What you have to do =
Set down all of the records word for word.

Data =
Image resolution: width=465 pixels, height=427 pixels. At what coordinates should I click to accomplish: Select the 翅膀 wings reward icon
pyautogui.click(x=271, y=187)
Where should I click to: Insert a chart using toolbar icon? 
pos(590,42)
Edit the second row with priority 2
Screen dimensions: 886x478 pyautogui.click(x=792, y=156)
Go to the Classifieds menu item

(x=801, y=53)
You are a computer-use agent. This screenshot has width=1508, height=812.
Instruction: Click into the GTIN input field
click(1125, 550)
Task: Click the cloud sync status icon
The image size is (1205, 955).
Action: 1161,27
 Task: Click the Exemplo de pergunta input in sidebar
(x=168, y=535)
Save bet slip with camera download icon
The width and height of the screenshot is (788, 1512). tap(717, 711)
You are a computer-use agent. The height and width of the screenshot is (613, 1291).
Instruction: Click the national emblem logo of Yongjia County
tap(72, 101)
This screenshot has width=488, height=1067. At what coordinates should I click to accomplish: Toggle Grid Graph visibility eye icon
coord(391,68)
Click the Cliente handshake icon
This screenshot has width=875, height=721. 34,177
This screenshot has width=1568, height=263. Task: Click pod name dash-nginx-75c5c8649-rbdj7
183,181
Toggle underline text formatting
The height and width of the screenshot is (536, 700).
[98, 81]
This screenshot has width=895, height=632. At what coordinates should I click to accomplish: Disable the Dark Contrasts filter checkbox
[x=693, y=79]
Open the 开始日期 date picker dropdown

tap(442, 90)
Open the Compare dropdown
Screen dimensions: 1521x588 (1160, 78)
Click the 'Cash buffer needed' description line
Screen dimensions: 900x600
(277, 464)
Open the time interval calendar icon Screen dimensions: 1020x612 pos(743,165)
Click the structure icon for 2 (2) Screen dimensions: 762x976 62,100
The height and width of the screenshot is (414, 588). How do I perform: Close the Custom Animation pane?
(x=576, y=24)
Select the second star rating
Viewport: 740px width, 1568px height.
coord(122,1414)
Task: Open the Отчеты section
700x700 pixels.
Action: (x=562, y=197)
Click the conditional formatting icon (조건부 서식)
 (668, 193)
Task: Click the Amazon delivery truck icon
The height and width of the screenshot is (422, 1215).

Finished task =
Image resolution: width=465 pixels, height=427 pixels. At what coordinates should I click to accomplish: Select the 翅膀 wings reward icon
pyautogui.click(x=271, y=187)
Where should I click to: Insert a chart using toolbar icon? 
pos(590,42)
Edit the second row with priority 2
Screen dimensions: 886x478 pyautogui.click(x=792, y=156)
Go to the Classifieds menu item

(x=801, y=53)
You are a computer-use agent. This screenshot has width=1508, height=812.
Instruction: Click into the GTIN input field
click(1125, 550)
Task: Click the cloud sync status icon
The image size is (1205, 955).
Action: 1161,27
 Task: Click the Exemplo de pergunta input in sidebar
(x=168, y=535)
Save bet slip with camera download icon
The width and height of the screenshot is (788, 1512). tap(717, 711)
You are a computer-use agent. The height and width of the screenshot is (613, 1291).
Instruction: Click the national emblem logo of Yongjia County
tap(72, 101)
This screenshot has width=488, height=1067. At what coordinates should I click to accomplish: Toggle Grid Graph visibility eye icon
coord(391,68)
Click the Cliente handshake icon
This screenshot has width=875, height=721. 34,177
This screenshot has width=1568, height=263. Task: Click pod name dash-nginx-75c5c8649-rbdj7
183,181
Toggle underline text formatting
The height and width of the screenshot is (536, 700).
[98, 81]
This screenshot has width=895, height=632. At what coordinates should I click to accomplish: Disable the Dark Contrasts filter checkbox
[x=693, y=79]
Open the 开始日期 date picker dropdown

tap(442, 90)
Open the Compare dropdown
Screen dimensions: 1521x588 (1160, 78)
Click the 'Cash buffer needed' description line
Screen dimensions: 900x600
(277, 464)
Open the time interval calendar icon Screen dimensions: 1020x612 pos(743,165)
Click the structure icon for 2 (2) Screen dimensions: 762x976 62,100
The height and width of the screenshot is (414, 588). How do I perform: Close the Custom Animation pane?
(x=576, y=24)
Select the second star rating
Viewport: 740px width, 1568px height.
coord(122,1414)
Task: Open the Отчеты section
700x700 pixels.
Action: (x=562, y=197)
Click the conditional formatting icon (조건부 서식)
 (668, 193)
Task: Click the Amazon delivery truck icon
The height and width of the screenshot is (422, 1215).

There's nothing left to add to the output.